Training Data, Tokenization, and Multilingual Capabilities
The model’s training corpus is characterized by a high proportion of multilingual and code data, supporting robust performance across numerous languages and programming scenarios. Mistral NeMo demonstrates proficiency not only in English but also in French, German, Spanish, Italian, Portuguese, Mandarin Chinese, Japanese, Korean, Arabic, and Hindi, among others.
Mistral NeMo utilizes a custom tokenizer, Tekken, which is derived from Tiktoken. Tekken was trained on datasets spanning over one hundred languages, yielding notable improvements in text and source code compression efficiency. For example, the new tokenizer is approximately 30% more effective at compressing source code, Chinese, Italian, French, German, Spanish, and Russian texts. Compression efficiency is up to 2x higher for Korean and 3x for Arabic when compared to earlier Mistral models using the SentencePiece tokenizer. These enhancements contribute to its performance in language modeling for diverse linguistic data.
Bar chart illustrating the Tekken tokenizer’s compression ratios for several major languages and source code, highlighting the efficiency gains achieved in Mistral NeMo’s preprocessing pipeline.
Mistral NeMo 12B exhibits competitive results on established language model evaluation benchmarks, frequently surpassing other models in its parameter range such as Gemma 2 9B and Llama 3 8B. According to results published at the time of its release, NeMo 12B achieves notable scores across tasks including reasoning, world knowledge, and reading comprehension. For instance, zero-shot performance on HellaSwag reaches 83.5%, and the model delivers 76.8% accuracy on Winogrande. On comprehension tasks, it scores 73.8% on TriviaQA (five-shot) and 68.0% on MMLU (five-shot).
Mistral NeMo demonstrates strong multilingual performance. It maintains high accuracy across a broad set of languages on multilingual versions of the MMLU benchmark, supporting effective deployment in diverse settings.
Bar charts comparing Mistral NeMo (12B) and [Llama 3 8B](https://openlaboratory.ai/models/llama3-8b) accuracy on Hellaswag, Arc Challenge, and MMLU benchmarks for multiple languages. Mistral NeMo demonstrates strong multilingual capability, with consistently high scores across languages.
Instruction tuning further enhances the model’s effectiveness, leading to improvements in following user directions, reasoning in multi-turn dialogues, and code generation compared to earlier models like Mistral 7B.
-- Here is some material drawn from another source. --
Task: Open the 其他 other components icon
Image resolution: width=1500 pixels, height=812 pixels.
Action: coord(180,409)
Features, Applications, and Use Cases
Mistral NeMo 12B includes several practical features. The model is trained to handle function calling, facilitating integration into systems that require structured tool use or automated workflows. Its extended context window allows for processing longer conversations, documents, or codebases than many contemporaries.
With its foundational multilingual and code training, the model is suitable for applications in global communications, technical support, document summarization, multi-language conversational agents, and automated code generation. Instruction-tuned variants are optimized for precise instruction following, reasoning capabilities, and engagement in sustained multi-turn dialogues.
The model’s architecture maintains compatibility to serve as a drop-in replacement for Mistral 7B within existing pipelines, simplifying transitions and integration into previously built systems.
Limitations and Licensing
The pretrained Mistral-Nemo-Base-2407 model does not include integrated content moderation mechanisms, necessitating careful evaluation and post-processing in domains with stringent safety or compliance requirements. The model and its variants are released under the Apache 2.0 License, enabling broad use across research and industry.